WHOの統計によれば、結核の罹患率は、世界的には、減少傾向にあります。しかし減少の度合いは極めて遅く、現在使える手段だけでは、結核をゼロにするにはあと千年かかるでしょう。さらに、いくつかの高蔓延国では、結核の罹患率は、現実に上昇しています。また、HIVとの重複感染と薬剤耐性結核の増大は、事態をより深刻化し、対策を複雑化させています。この複雑で多面的な世界的感染症に立ち向かうために、私達は、診断やワクチン開発における最新の科学的進展を含め、新しい手段を必要としています。

 

医薬基盤研究所・霊長類医科学研究センター長の保富教授は、結核抗原Ag85Bを発現する組み換えヒトパラインフルエンザ2型ウイルスをベクターとするワクチン候補が、マウスでBCGよりも結核防御に有効であることを明らかにしました。このrhPIV2ベクターは、若者や成人の肺結核の予防に有効であるワクチン候補であることが期待されています。また、小児への使用にも安全であると予測しています。我々のパートナーシップのゴールは、このワクチン候補を実用化することです。これを開発し、市場に出すことができれば、世界の健康問題の劇的な改善、特に発展途上国の人々の健康の改善と経済発展をもたらすでしょう。

本プロジェクトが革新的である点は何ですか?

新しい効果的な結核ワクチンを開発するために、世界的に多大な努力が払われています。現在研究開発中の結核ワクチンには、組み換えBCG、弱毒化結核菌、ワクシニヤウイルスやアデノウイルスなどのウイルスをベクターとするもの、アジュバントを利用した組換え体の精製蛋白などがあります。しかしながら、強固な粘膜免疫の誘導を基本とする臨床試験段階のワクチン候補はありません。私達は、まさにそのようなワクチン候補の開発を提案するものです。
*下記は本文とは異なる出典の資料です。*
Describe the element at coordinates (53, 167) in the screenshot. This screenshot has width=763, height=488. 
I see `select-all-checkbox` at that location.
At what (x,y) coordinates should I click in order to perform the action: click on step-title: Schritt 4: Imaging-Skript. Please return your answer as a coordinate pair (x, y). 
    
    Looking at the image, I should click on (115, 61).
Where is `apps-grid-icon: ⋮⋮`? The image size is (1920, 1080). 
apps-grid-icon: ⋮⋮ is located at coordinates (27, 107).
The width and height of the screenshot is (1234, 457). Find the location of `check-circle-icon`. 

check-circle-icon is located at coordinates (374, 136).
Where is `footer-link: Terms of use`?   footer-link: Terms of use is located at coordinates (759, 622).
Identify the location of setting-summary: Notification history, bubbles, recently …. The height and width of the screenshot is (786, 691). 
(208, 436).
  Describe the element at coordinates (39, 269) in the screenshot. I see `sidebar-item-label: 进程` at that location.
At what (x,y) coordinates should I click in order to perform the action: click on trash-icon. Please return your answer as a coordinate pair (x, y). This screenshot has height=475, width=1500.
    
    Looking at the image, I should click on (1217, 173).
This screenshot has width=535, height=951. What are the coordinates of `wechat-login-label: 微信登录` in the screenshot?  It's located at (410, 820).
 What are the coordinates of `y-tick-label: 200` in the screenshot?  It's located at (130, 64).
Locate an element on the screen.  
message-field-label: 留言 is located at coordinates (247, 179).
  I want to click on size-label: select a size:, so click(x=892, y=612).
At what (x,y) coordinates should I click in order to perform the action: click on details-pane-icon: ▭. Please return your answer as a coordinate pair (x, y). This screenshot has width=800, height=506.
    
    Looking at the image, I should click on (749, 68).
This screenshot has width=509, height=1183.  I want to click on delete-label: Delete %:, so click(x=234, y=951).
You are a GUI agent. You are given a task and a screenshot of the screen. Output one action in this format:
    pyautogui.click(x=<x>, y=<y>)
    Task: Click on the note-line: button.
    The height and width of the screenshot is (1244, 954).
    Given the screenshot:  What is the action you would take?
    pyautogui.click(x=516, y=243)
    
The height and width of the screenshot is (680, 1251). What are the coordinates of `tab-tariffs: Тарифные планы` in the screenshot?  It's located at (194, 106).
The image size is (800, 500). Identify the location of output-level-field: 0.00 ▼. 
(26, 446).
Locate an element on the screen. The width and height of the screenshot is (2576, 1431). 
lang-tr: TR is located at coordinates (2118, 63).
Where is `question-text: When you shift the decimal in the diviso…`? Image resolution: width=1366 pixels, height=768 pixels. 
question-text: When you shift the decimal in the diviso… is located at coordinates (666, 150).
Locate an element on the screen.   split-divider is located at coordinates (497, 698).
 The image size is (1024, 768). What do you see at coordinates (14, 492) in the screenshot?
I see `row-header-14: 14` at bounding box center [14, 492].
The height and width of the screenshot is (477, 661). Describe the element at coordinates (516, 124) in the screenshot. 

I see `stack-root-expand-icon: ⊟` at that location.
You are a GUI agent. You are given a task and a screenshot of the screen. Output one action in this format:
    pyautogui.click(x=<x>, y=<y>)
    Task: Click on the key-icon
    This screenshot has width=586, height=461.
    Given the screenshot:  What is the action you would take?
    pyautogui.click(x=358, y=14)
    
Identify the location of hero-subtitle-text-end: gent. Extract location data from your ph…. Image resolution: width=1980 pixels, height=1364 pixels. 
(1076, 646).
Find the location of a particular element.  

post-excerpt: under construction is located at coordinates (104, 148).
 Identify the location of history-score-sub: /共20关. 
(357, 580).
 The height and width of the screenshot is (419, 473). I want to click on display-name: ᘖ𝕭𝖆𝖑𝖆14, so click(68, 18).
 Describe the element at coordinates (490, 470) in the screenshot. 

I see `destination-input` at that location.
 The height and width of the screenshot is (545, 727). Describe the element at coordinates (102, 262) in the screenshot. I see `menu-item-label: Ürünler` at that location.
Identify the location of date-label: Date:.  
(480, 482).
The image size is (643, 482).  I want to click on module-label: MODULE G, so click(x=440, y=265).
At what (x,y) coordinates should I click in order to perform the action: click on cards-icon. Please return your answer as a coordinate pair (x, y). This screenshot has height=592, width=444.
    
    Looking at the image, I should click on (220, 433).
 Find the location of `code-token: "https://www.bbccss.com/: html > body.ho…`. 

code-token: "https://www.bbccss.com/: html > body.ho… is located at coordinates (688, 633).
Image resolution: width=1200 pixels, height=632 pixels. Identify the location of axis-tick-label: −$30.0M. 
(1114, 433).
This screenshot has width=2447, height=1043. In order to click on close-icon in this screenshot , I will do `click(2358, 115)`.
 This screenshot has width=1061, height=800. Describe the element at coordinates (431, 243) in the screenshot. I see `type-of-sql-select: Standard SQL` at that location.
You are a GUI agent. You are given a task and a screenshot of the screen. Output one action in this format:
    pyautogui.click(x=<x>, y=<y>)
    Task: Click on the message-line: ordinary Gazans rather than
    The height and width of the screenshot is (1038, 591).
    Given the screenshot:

rhPIV2候補ワクチンは、経鼻接種後に粘膜免疫を誘導することを示しています。同時に全身性免疫も誘導する能力があります。さらに、前もってこのウイルスへの抗体を保有していたとしても、経鼻接種した時に、感染防御効果に影響がないことも示されています。また、このウイルスはヒトに感染するものの、毒性は極めて低い上に、ウイルスの複製に必要な遺伝子を除去することで安全性が強化されています。このように、この候補ワクチンは、的確に粘膜免疫を誘導することで肺結核防御への期待を抱かせる点で、他に例を見ないものであると言えるでしょう。本プロジェクトを通して、このような粘膜ワクチンのコンセプトをテストして行きます。

最終報告書

1. プロジェクトの目的

このプロジェクトの目的は、若人及び成人が結核にかかることを予防するため、組換えヒトパラインフルエンザ2型ウイルスベクター・ワクチンの開発を図るものである。このワクチン候補は、HIV陽性を含む乳幼児の結核予防にも期待できる。

 

2. プロジェクトのデザイン

このワクチン候補は、軽鼻接種後に粘膜免疫を誘導することが示されている。また、全身免疫の誘導も可能である。 このワクチン候補は、BCG接種後のブースターとして機能すると期待されている。さらに宿主がこのウイルスへの抗体を有していても、ワクチン効果に影響はないと思われる。それ故、我々は、臨床前動物試験で豊富なデータを収集し、最適な組換えヒトパラインフルエンザ2型ウイルス結核ワクチン候補を確立する。

 

3.プロジェクトの結果及び考察

BCGを接種したマウスにブースターとして結核抗原を組み入れた野生型のヒトパラインフルエンザ2型ウイルス(HPIV2)を接種したマウスが、BCG単独接種のマウスに比べて結核予防効果が増強されていることが確認された。 インターフェロンガンマ産生によるELISPOT解析により、結核抗原を組み入れたHPIV2の免疫原性が、先行して野生型のHPIV2に感染していても影響を受けないことが示された。 HPIV2は、マウスの細胞では複製能力がない。本ウイルスは、ヒトやマカク属のサルでは複製可能である。したがって、最適な複製能力のないワクチン候補を開発するためには、マウスではこのことの確認が不可能である。そのことから、我々は、マカク属のサルを用いて、複数の結核抗原を組み込みかつ複製能力を取り除いたHPIV2の効果を評価する実験へと進んでいくことを計画している。 2014年10月現在においては、結核抗原を組み込みかつ複製能力を取り除いたHPIV2の生産性がマカク属のサルの実験に必要充分なレベルには達していなかった。このためウイルス生産性の最適化を進めているところである。